We include perturbations in the nonrelativistic matter with negligible pressure, p_m = 0, in the f(R) background (De Felice & Tsujikawa 2010):

$$\begin{eqnarray}&&\begin{array}{l}\delta {\dot{\rho }}_{m}+3H\delta {\rho }_{m}={\rho }_{m}\left(A-3H\alpha -\displaystyle \frac{{k}^{2}}{{a}^{2}}v\right),\end{array}\end{eqnarray} \tag{ 13 }$$

where $A\equiv 3(H\alpha -\dot{\psi })+\tfrac{{k}^{2}}{{a}^{2}}\chi$, $\chi \equiv a(\beta +a\dot{\gamma })$. After taking the longitudinal gauge α = Φ, ψ = Ψ and considering quasi-static approximation in the f(R) background (Boisseau et al. 2000; Copeland et al. 2006; Tsujikawa 2007; Tsujikawa et al. 2008), when the wavenumber k keeps deep inside the Hubble radius (k ≫ aH):

$$\begin{eqnarray}&&\begin{array}{l}\left[\displaystyle \frac{{k}^{2}}{{a}^{2}}| {\rm{\Phi }}| ,\displaystyle \frac{{k}^{2}}{{a}^{2}}| {\rm{\Psi }}| ,\displaystyle \frac{{k}^{2}}{{a}^{2}}| \delta F| ,{M}^{2}| \delta F| \right]\\ \gg \,\,({H}^{2}| {\rm{\Phi }}| ,{H}^{2}| {\rm{\Psi }}| ,{H}^{2}| B| ,{H}^{2}| \delta F| ),\end{array}\end{eqnarray} \tag{ 14 }$$

and

$$\begin{eqnarray}&&\begin{array}{l}| \dot{X}| \lesssim | {HX}| ,\end{array}\end{eqnarray} \tag{ 15 }$$

where $\dot{X}={\rm{\Phi }},{\rm{\Psi }},F,\dot{F},\delta F,\dot{\delta F}$. Thus the equation for matter density perturbations becomes (De Felice & Tsujikawa 2010)

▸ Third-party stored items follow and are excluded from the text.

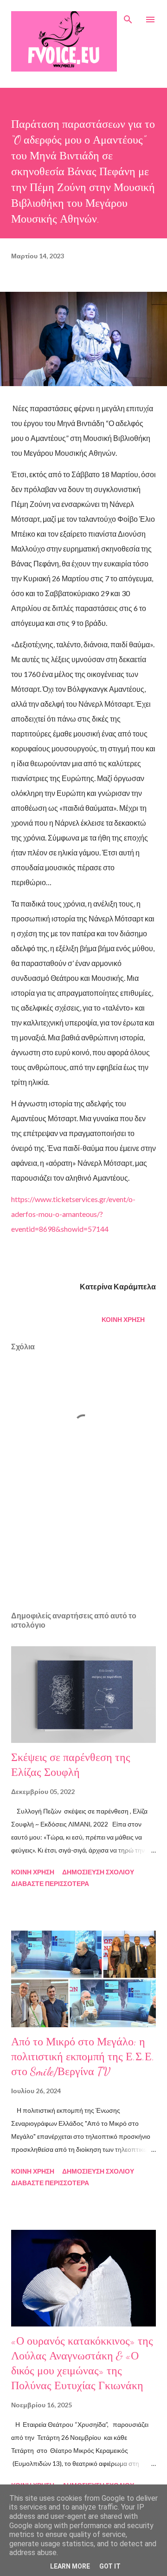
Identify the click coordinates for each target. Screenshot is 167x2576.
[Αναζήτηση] (128, 16)
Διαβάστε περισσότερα (50, 1883)
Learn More (70, 2566)
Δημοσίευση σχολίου (98, 1872)
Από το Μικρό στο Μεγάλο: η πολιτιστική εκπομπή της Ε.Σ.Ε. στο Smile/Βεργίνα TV (82, 2056)
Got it (110, 2566)
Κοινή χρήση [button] (123, 1319)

$$\begin{eqnarray}&&\begin{array}{l}{\ddot{\delta }}_{m}+2H{\dot{\delta }}_{m}-4\pi {G}_{\mathrm{eff}}{\rho }_{m}{\delta }_{m}\simeq 0,\end{array}\end{eqnarray} \tag{ 16 }$$

where δ_m = δ ρ_m /ρ_m and G_eff is the effective gravitational coupling given in Tsujikawa (2007) and Tsujikawa et al. (2008) as

$$\begin{eqnarray}&&\begin{array}{l}{G}_{\mathrm{eff}}=\displaystyle \frac{G}{F}\displaystyle \frac{4{k}^{2}/{a}^{2}+3{M}^{2}}{3({k}^{2}/{a}^{2}+{M}^{2})},\end{array}\end{eqnarray} \tag{ 17 }$$

where M² is the mass of the new degree of freedom given as

$$\begin{eqnarray}&&\begin{array}{l}{M}^{2}=\displaystyle \frac{1}{3}\left[\displaystyle \frac{F({R}_{\min })}{{R}_{\min }{F}_{R}({R}_{\min })}-{R}_{\min }\right],\end{array}\end{eqnarray} \tag{ 18 }$$

with F_R ≡ ∂² f(R)/∂R². In Equation (16), the second term has the Hubble parameter. It carries the information of expansion of the universe and G_eff contains the information about the modification of the gravity through f(R). In the high-density region (${R}_{\min }\gg \,R$) Equation (18) becomes M² ≃ 1/3F_R (Tsujikawa et al. 2008). For viable f(R) gravity models, we have assumed ∣F(R)∣ ≪ 1 and ∣F_R ∣ ≪ 1. Then G_eff/G can be further written in the (Gannouji et al. 2009; Narikawa & Yamamoto 2010) simplified way as

$$\begin{eqnarray}&&\begin{array}{l}\displaystyle \frac{{G}_{\mathrm{eff}}}{G}\simeq 1+\displaystyle \frac{1}{3}\displaystyle \frac{{k}^{2}/{a}^{2}}{\left({a}^{2}/{k}^{2}+1/3{f}_{{RR}}\right)},\end{array}\end{eqnarray} \tag{ 19 }$$

where f_RR ≡ ∂² f(R)/∂R². Above relation shows that the G_eff depends on the wavenumber k and on the f(R) model parameter. In the regime where k/a ≪ M the effective gravitational constant becomes G_eff ≃ G, and mimics GR. In the scalar-tensor regime k/a ≫ M, G_eff becomes ≃ 4G/3, from Equation (19). The transition from GR to scalar-tensor regime occurs during the MD phase at k/a = M.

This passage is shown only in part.